Laporan Wartawan Tribunnews.com, Glery Lazuardi
TRIBUNNEWS.COM, JAKARTA - Pengamat politik, Ray Rangkuti, menilai potensi kecurangan dapat dimulai di tempat pemungutan suara (TPS).
"Tren sekarang, bibit kecurangan berada di lingkungan TPS, karena banyak faksi.

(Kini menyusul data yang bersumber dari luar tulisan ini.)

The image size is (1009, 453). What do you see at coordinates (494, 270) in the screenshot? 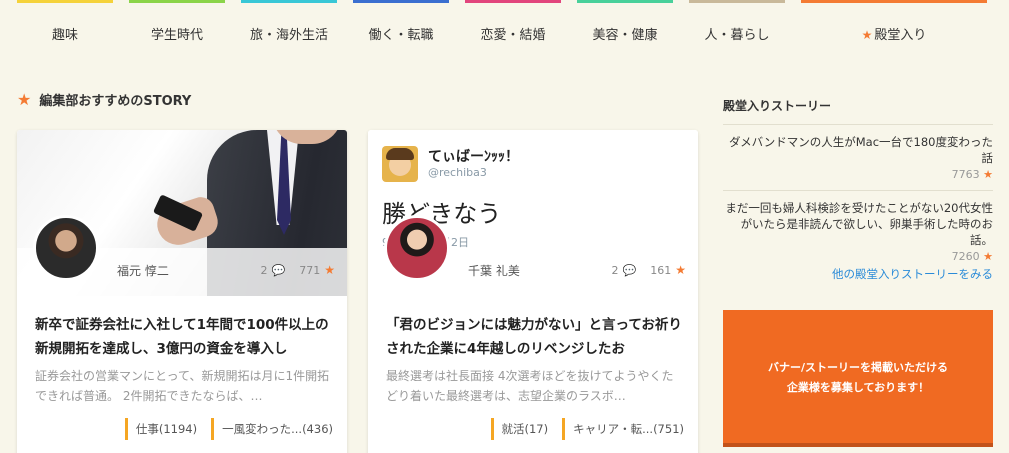
I see `author-name: 千葉 礼美` at bounding box center [494, 270].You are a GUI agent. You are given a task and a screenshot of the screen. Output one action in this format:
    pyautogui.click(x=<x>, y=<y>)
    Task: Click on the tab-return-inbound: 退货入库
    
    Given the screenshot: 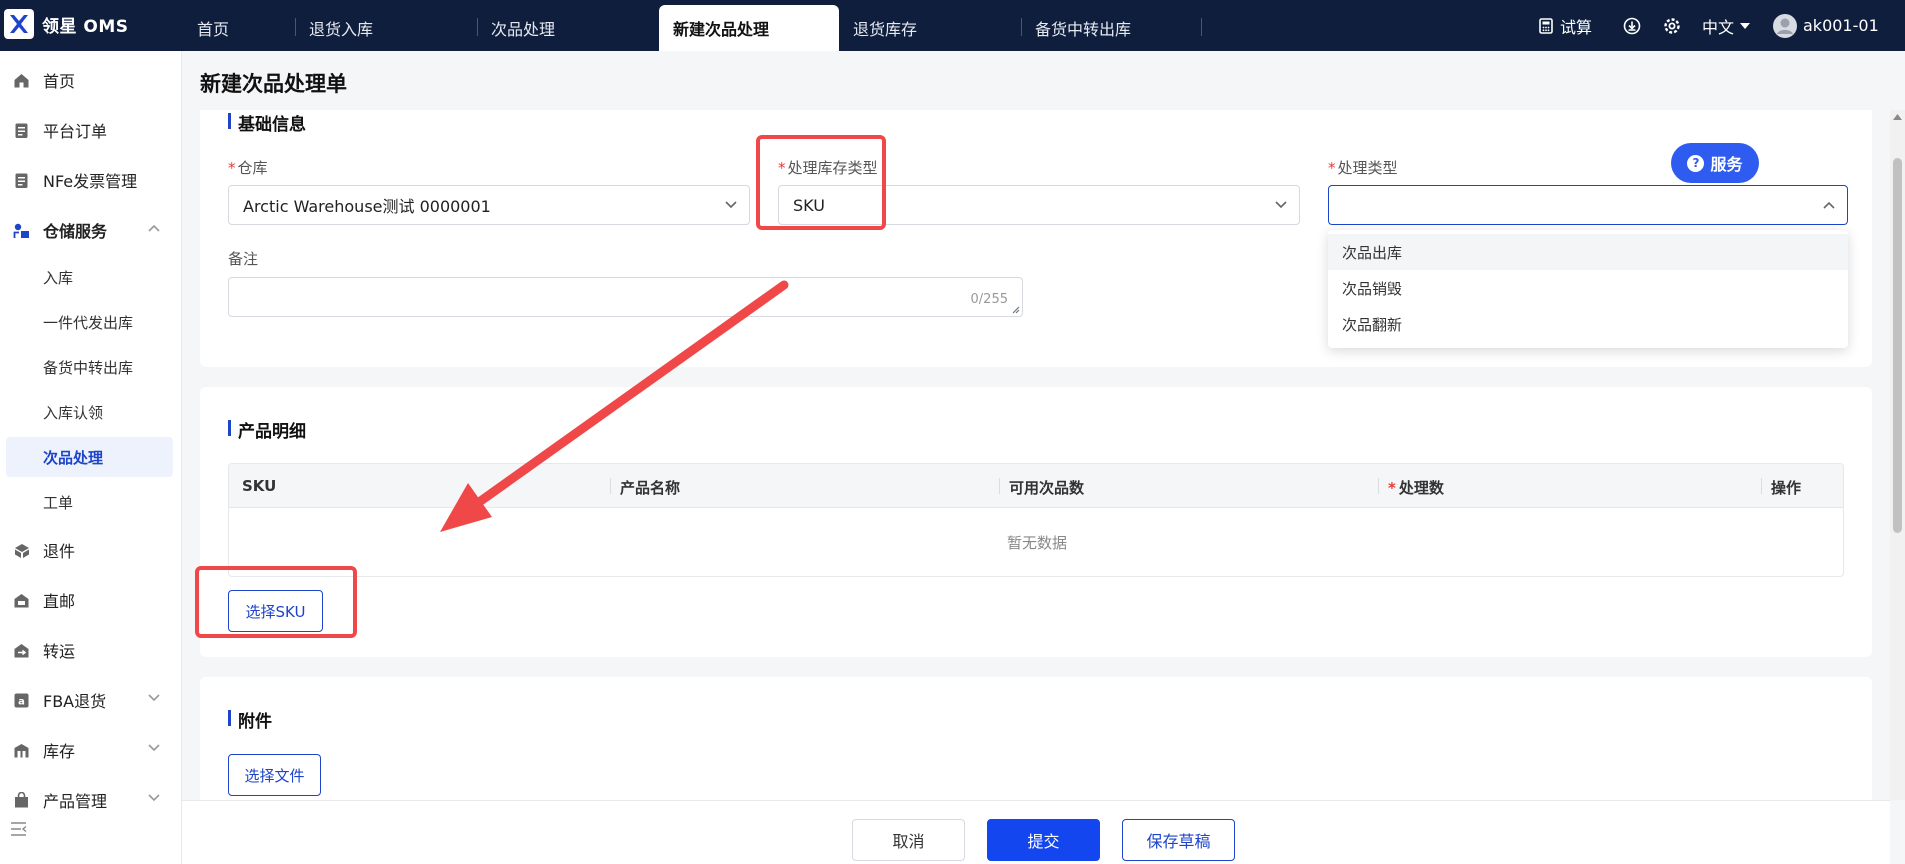 What is the action you would take?
    pyautogui.click(x=385, y=28)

Ada faksi partai, faksi caleg, kami tidak bisa hitung berapa faksi ini," kata Ray dalam diskusi 'Tolak Dana Saksi Pemilu Ditanggung APBN' di kantor Formappi, Kamis (18/10/2018).
Baca: Menteri Agraria dan Tata Ruang: Akhir Pemerintahan Jokowi 23 Juta Warga Terima Sertifikat Tanah
Untuk itu, kata dia, diperlukan pengawasan mulai dari tingkat TPS.
Namun, dia tidak menyetujui pemerintah mengeluarkan dana guna membiayai saksi dari partai politik.
"Negara harus mengeluarkan uang suatu kegiatan tak ada dasar hukum. Kewajiban saksi dari parpol itu tak ada di UU. Parpol boleh mengadakan saksi, boleh juga tidak, tidak wajib," kata dia.
"Kok tiba-tiba dibiayai negara, itu dari mana logikanya? Coba cek UU pemilu, di situ disebut saksi bukan perangkat sah," tambahnya.
Baca: Sandiaga Uno Ucapkan Terima Kasih Kepada Susi Pudjiastuti
Apabila melihat Undang-Undang Nomor 7 Tahun 2017 tentang Pemilu, kata dia, untuk mengawasi TPS hanya petugas dari Bawaslu yang diwajibkan atau saat ini disebut pengawas lapangan.
"Itu saja sebetulnya, artinya parpol boleh membawa saksi, boleh menihilkan. Karena itu, kami bisa mengerti, maka negara wajib mengadakan dana untuk petugas dari Bawaslu," katanya.